Si, enfin, comme je l’ai entendu dire, le Premier ministre souhaite remettre à plat le dispositif consacré à l’outre-mer au début de 2013, pourquoi y toucher aujourd’hui pour un an ? Je préconise donc de le dissocier afin de préserver la lisibilité à moyen et long terme de la politique des outre-mer. On ne peut mettre subrepticement fin ici à un dispositif qui produit des effets positifs.
Mme Annick GIRARDIN
Voilà déjà plus de deux ans que certains d’entre nous demandent une évaluation de la défiscalisation outre-mer. En revanche, indiquer que le dispositif s’applique pour une année risque de faire peur à certains investisseurs, alors que nous ignorons tout de ce que nous ferons au vu du rapport demandé. La prudence s’impose donc.
Avec un chômage deux fois plus élevé et un PIB par habitant deux fois plus faible, avec des entreprises de petite taille et structurellement sous-capitalisées, les outre-mer connaissent bien plus de difficultés que la métropole. Il aurait fallu nous dire voilà une semaine, avant que nous ne votions à l’unanimité le budget de l’outre-mer, que vous vouliez supprimer ces 850 millions de recettes : nous aurions pu demander d’ajouter ce montant aux crédits budgétaires.
Serge LETCHIMY
L’engagement de substituer une dépense budgétaire à une dépense fiscale ne pourra pas être respecté immédiatement, mais l’examen de la loi de finances donne lieu chaque année à un débat. Les dispositifs spécifiques à l’outre-mer doivent être traités isolément. Ne pas le faire serait une erreur magistrale, qui aurait des conséquences économiques et sociales désastreuses – ce n’est pas une menace ; c’est une mise en garde.

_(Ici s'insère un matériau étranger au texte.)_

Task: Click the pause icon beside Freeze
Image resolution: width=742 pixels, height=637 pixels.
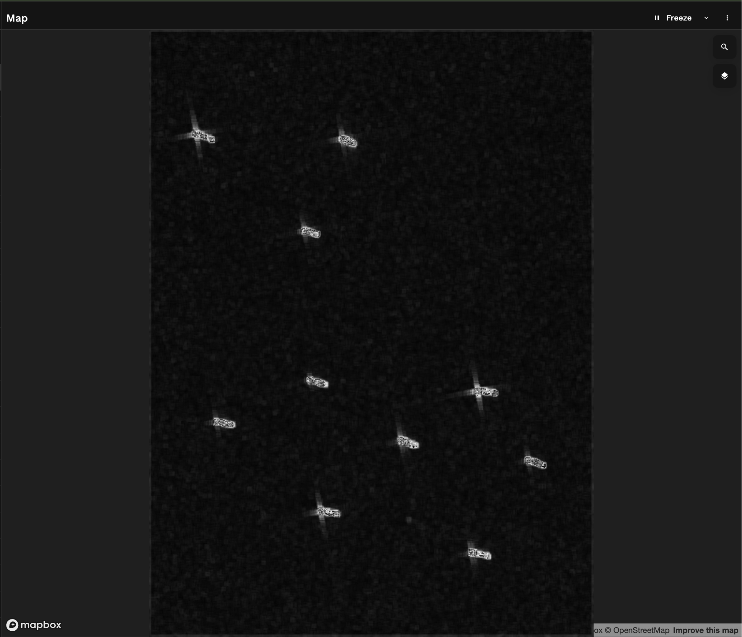Action: pyautogui.click(x=657, y=18)
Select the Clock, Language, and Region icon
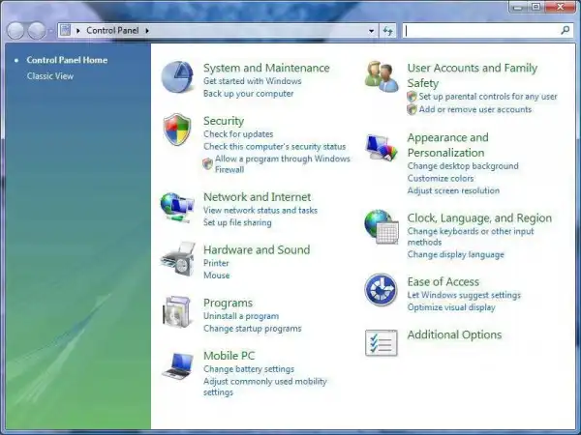 [382, 227]
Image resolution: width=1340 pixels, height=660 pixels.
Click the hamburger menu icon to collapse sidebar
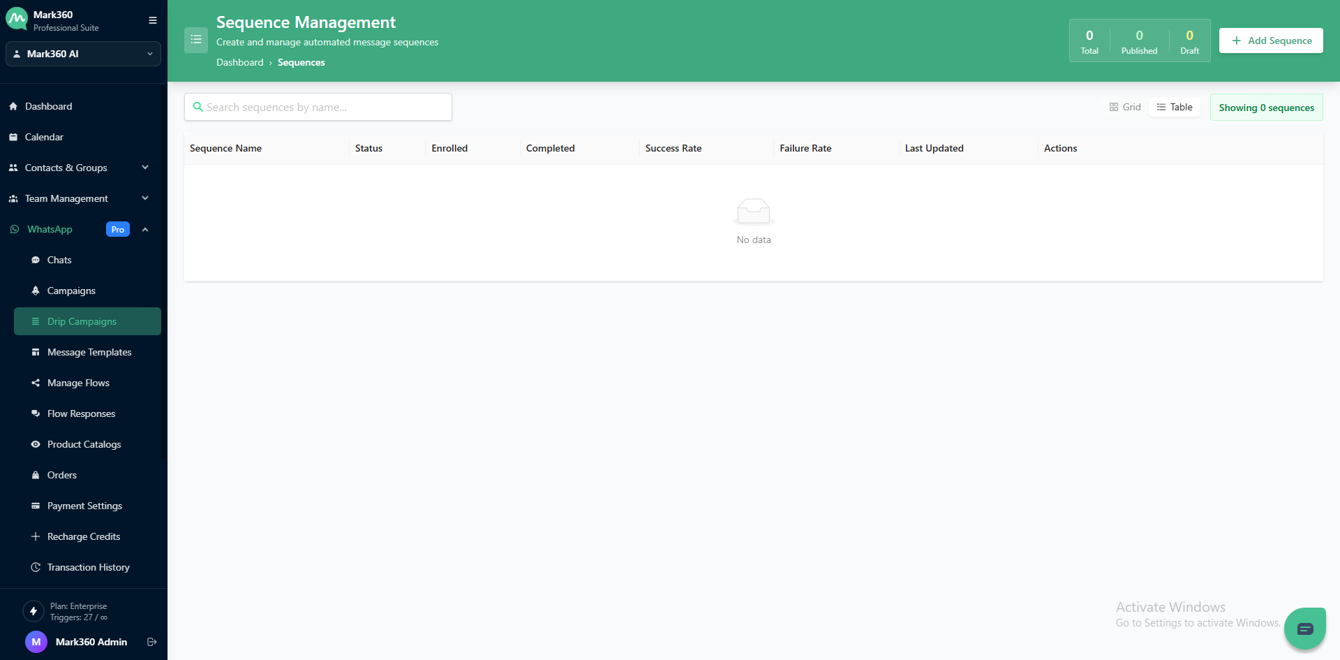(x=152, y=20)
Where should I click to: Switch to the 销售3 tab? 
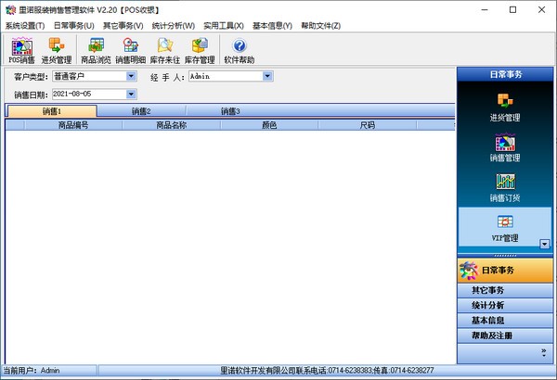[x=231, y=111]
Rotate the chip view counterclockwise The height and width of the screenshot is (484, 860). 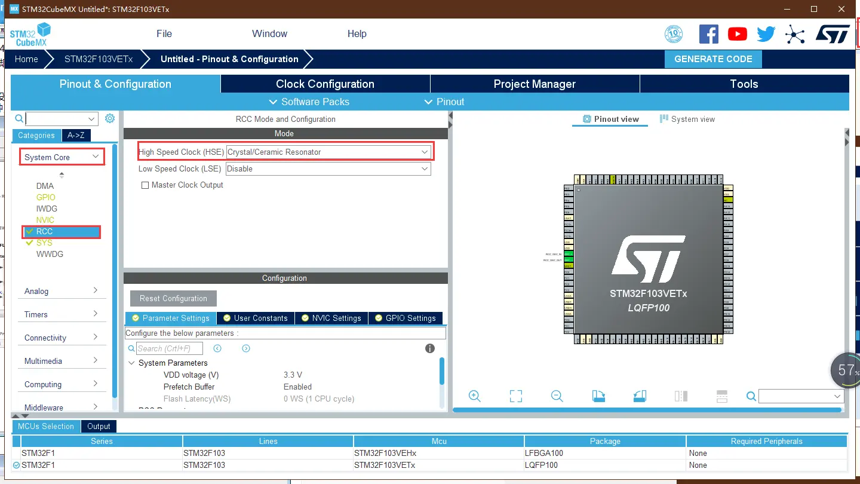tap(640, 396)
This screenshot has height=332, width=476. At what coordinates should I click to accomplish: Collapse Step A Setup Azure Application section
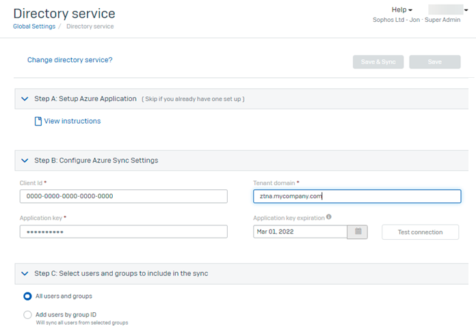[x=25, y=99]
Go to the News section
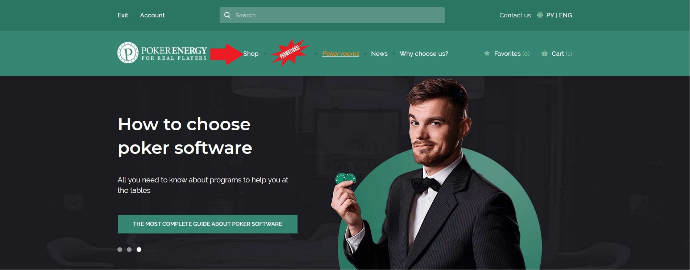Viewport: 690px width, 270px height. click(379, 54)

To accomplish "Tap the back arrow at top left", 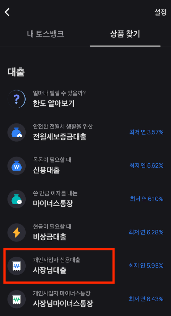I will tap(7, 12).

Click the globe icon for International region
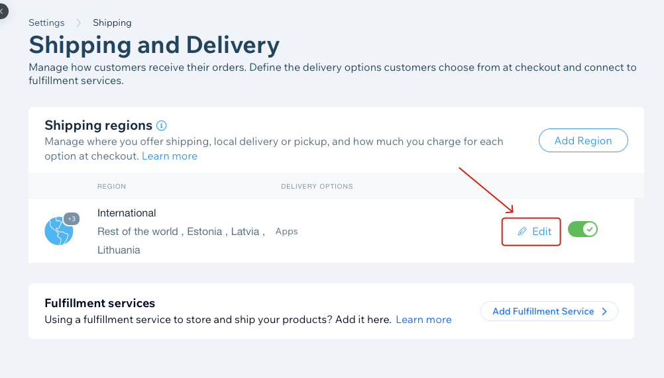[58, 232]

Il faut donc dire non pas que le dispositif sera reconduit pour un an, mais que le Gouvernement dispose d’un an pour établir un rapport précis permettant de voir comment lisser la sortie de la défiscalisation et la remplacer par des dépenses budgétaires, au rythme de la capacité de l’État – car il ne faudrait pas laisser croire que nous aurons les moyens de ce remplacement dès 2013.
Hervé MARITON
Quant à leur remplacement par des dotations budgétaires, vieux débat qui pourrait s’appliquer à bien des dépenses fiscales, ne nous payons pas de mots : il ne pourra être intégral. Alors que le Président de la République avait promis pendant la campagne un effort budgétaire supplémentaire en faveur des outre-mer, nous n’avons fait qu’un dixième du chemin que nous devons parcourir en cinq ans pour atteindre l’objectif annoncé !
Yves JEGO
Il ne serait pas raisonnable de limiter la validité du dispositif à un an. Donnons-nous les moyens de résoudre le problème ; un rapport n’y suffira pas, contrairement à ce que pense notre collègue Letchimy : appelons-en solennellement au Gouvernement pour ouvrir le débat. Traitons donc séparément la niche outre-mer au lieu de l’inclure dans un « paquet » global qui présente plus d’inconvénients que d’avantages.
Christian ECKERT
Je ne propose pas de changer les 18 000 euros plus 4 %, les taux de réduction, les montages avec des taux à deux décimales, le retour sur défiscalisation, etc. Au contraire, je propose de ne rien changer !
Pendant un an, nous procéderons avec autant de précautions que pour le Scellier : si jamais le dispositif ne devait pas être reconduit, il n’en bénéficiera pas moins entièrement aux investissements engagés avant le 1er janvier 2014. Pourquoi ai-je proposé un délai d’un an ? Parce que depuis que je siège au sein de cette commission, j’entends dire tous les ans qu’il faut transformer la défiscalisation en crédits budgétaires. Combien de temps encore le dirons-nous ? Le rapport qui doit être remis pour le 1er mai 2013 laisse six mois au Gouvernement pour en étudier la possibilité. Si l’on estime alors qu’il faut un ou deux ans de plus pour finir le travail, pourquoi pas ? Mais cessons de pérenniser le système actuel au motif qu’il n’est pas possible de le modifier même si nous souhaiterions le faire !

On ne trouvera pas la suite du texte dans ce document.